第17章 巨大樹
モモがエースの下へ駆けつけたとき、辺りは異様な光景に包まれていた。
ギシギシと音を立て、触手のように蠢く木々たち。
それに襲われ、倒れ伏すエース。
彼の顔からは、ガスマスクが外れている。
(いけない…ッ、あれじゃ毒素が回ってしまう。)
そう思ったら、考えるより先に身体が動いた。
ローに飲ませたものと同じ、ヒスイの蜜を口に含んだ。
「エース、しっかりして!」
傍に駆け寄り、躊躇いなく唇を合わせると、口内に蜜を流し込んだ。
「ぅ…ん…。…モモ?」
毒が回り始めてすぐに蜜を飲ませたから、エースが意識を取り戻すのに時間はかからなかった。
「…良かった。」
「お前、なんでここにいんだよ。」
外で待っているはずのモモの姿に、目を見張る。
「約束破ってごめんなさい。でも、やっぱりじっとしてられなくて。」
「おいおい、ここがどんだけ危ねぇかわかって…ッ」
というか、自分はなぜ意識を取り戻したのか…。
「娘、貴様…今なにをした…!」
あらぬ方向から聞こえる声に、モモはビクリと身体を跳ねさせ、頭上を見上げる。
大樹からボコリと浮き出た人面が、モモをものすごい形相で睨んでいる。
「しまった、コイツを忘れてた…。

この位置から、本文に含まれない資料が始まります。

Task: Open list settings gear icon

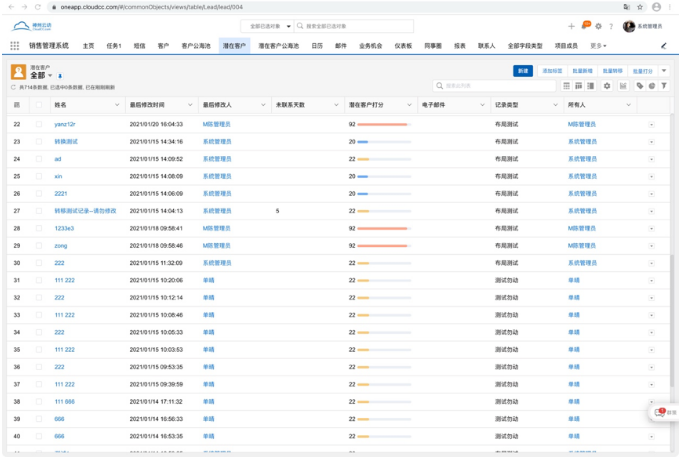Action: click(606, 86)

モモ、俺から離れんな--」
「き…ッ」
き…?
「きゃあぁああーーッ! オ、オバケーー!!」
絶叫とは、まさにこのことだろう。
隣にいたエースは、うっかりひっくり返りそうになった。
「なんじゃ、騒がしい小娘め!」
忌々しそうに唸ったユグドラシルは、刃物のように尖らせた根をモモへ向けた。
「危なねぇ…ッ」
咄嗟にエースはモモを庇う。
その時--。
“ROOM”
部屋全体に、ドームのようなサークルが張られた。
“アンピュテート”
目に見えぬ斬撃が飛び、襲い来る木々をバラバラにする。
「火拳屋…。てめェ、俺の女になにしやがった。」
顔を上げた先には、大太刀を掲げ、凶悪な顔で睨むハートの海賊団、船長 トラファルガー・ローの姿。